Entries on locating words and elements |
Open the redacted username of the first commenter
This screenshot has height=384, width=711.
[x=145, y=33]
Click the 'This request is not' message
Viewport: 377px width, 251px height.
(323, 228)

Your task |
Reproduce the entries above, switching "username" to "handle" and leaving every other part unchanged.

Response to this exercise |
Open the redacted handle of the first commenter
This screenshot has height=384, width=711.
[x=145, y=33]
Click the 'This request is not' message
Viewport: 377px width, 251px height.
(323, 228)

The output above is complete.